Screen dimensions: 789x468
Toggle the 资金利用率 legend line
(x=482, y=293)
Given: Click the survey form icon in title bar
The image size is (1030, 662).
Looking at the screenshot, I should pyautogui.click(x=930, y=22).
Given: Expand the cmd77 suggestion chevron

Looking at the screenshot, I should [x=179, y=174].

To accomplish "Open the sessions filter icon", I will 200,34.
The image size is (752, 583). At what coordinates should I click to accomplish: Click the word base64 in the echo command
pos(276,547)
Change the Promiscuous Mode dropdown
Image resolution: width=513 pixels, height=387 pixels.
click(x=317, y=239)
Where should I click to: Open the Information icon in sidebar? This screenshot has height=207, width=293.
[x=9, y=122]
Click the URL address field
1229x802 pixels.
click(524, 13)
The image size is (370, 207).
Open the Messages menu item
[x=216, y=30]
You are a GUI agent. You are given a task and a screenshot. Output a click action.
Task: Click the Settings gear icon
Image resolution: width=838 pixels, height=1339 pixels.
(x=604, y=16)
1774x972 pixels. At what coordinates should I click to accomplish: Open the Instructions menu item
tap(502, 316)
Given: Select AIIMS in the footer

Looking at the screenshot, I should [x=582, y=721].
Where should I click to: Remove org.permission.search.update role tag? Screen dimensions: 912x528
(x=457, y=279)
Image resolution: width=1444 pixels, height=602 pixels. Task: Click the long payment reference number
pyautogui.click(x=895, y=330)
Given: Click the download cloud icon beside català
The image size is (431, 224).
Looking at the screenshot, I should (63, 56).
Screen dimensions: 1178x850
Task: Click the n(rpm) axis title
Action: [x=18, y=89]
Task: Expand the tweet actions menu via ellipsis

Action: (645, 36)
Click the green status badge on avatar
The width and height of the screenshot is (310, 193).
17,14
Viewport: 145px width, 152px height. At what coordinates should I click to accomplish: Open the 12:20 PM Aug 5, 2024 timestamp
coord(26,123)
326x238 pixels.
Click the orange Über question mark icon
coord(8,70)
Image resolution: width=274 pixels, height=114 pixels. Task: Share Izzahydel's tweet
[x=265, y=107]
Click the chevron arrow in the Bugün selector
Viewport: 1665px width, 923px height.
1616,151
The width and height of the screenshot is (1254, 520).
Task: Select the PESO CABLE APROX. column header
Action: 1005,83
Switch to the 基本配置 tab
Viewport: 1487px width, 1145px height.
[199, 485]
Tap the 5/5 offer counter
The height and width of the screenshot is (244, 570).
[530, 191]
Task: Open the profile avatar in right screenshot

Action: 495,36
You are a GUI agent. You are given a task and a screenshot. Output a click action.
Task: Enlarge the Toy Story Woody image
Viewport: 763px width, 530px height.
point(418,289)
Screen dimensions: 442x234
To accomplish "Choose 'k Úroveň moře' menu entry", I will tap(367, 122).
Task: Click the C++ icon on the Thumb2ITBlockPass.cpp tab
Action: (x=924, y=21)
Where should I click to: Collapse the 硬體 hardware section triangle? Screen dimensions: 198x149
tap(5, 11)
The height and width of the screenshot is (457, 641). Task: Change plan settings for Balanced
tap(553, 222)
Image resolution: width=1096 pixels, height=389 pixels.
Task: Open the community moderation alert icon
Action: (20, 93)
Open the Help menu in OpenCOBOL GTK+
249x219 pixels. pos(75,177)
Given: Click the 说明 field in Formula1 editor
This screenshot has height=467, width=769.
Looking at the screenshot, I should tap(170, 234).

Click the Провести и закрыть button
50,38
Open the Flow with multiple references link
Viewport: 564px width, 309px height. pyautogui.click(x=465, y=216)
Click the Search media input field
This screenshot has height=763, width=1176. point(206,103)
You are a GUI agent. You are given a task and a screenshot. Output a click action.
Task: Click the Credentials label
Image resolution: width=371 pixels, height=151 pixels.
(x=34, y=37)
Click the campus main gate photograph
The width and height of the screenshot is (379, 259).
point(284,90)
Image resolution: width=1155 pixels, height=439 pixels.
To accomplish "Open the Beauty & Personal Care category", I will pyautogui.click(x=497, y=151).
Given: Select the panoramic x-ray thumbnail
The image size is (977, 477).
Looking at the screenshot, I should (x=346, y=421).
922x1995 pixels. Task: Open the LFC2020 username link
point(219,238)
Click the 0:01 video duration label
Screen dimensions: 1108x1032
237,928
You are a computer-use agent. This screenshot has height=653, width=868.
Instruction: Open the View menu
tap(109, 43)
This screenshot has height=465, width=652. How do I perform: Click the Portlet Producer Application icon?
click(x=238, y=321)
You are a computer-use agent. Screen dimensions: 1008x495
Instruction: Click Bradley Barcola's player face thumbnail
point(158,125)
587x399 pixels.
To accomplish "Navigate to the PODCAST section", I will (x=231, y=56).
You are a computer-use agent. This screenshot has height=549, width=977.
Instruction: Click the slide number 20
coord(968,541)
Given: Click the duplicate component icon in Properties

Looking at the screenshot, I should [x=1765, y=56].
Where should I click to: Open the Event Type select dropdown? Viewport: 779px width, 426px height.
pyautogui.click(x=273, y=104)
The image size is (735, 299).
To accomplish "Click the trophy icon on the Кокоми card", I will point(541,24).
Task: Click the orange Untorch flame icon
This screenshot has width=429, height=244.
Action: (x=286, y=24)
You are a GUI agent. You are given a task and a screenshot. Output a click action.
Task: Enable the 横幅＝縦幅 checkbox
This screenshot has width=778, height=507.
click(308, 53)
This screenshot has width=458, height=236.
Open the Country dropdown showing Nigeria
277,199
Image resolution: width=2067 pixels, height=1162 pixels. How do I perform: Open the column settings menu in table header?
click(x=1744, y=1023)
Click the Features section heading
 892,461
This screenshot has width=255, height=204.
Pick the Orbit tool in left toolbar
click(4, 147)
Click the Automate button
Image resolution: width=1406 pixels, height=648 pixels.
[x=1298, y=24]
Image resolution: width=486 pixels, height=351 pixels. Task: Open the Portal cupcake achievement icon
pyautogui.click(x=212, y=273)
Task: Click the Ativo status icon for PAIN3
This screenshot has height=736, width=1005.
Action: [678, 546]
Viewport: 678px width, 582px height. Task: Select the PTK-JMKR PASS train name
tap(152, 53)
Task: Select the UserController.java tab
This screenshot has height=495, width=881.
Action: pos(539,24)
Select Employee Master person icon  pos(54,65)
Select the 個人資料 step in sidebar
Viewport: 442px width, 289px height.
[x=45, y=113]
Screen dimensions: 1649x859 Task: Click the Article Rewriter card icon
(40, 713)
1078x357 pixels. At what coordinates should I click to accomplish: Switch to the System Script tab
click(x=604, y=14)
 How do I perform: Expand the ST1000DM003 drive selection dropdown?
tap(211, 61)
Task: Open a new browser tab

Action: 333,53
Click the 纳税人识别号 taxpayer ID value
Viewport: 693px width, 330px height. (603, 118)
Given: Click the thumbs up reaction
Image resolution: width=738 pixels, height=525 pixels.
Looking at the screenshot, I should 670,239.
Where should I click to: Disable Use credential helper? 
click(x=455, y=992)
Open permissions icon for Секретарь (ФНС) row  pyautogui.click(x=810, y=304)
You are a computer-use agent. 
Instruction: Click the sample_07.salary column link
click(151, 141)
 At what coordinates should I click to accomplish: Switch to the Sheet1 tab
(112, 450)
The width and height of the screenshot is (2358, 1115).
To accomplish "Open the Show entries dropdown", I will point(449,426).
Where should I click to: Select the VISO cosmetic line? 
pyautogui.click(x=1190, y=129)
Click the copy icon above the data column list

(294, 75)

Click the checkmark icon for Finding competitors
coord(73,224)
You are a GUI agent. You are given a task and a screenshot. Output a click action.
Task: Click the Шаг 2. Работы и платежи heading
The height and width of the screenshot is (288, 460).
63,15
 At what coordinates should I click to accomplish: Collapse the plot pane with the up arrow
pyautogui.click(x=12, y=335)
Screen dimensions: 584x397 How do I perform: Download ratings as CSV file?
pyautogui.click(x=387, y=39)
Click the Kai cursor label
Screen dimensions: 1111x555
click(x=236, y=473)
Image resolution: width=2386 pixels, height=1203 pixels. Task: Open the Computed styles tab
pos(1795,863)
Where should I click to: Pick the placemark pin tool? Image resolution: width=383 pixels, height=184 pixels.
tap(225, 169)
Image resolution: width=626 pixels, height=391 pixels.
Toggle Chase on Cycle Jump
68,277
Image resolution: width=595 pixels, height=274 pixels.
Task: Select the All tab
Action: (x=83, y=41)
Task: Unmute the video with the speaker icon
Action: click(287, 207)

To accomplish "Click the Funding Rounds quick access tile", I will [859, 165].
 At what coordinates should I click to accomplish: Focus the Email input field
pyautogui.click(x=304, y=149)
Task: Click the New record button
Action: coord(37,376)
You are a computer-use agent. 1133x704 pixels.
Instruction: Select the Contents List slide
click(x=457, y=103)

_ _ _

What you are asked to do —
Rewrite the data as a numbered list, from the line containing "1078x357 pixels. At" up to and including the line containing "Action: 333,53", leaving out any blank lines.

Final result —
1. 1078x357 pixels. At what coordinates should I click to accomplish: Switch to the System Script tab
2. click(x=604, y=14)
3.  How do I perform: Expand the ST1000DM003 drive selection dropdown?
4. tap(211, 61)
5. Task: Open a new browser tab
6. Action: 333,53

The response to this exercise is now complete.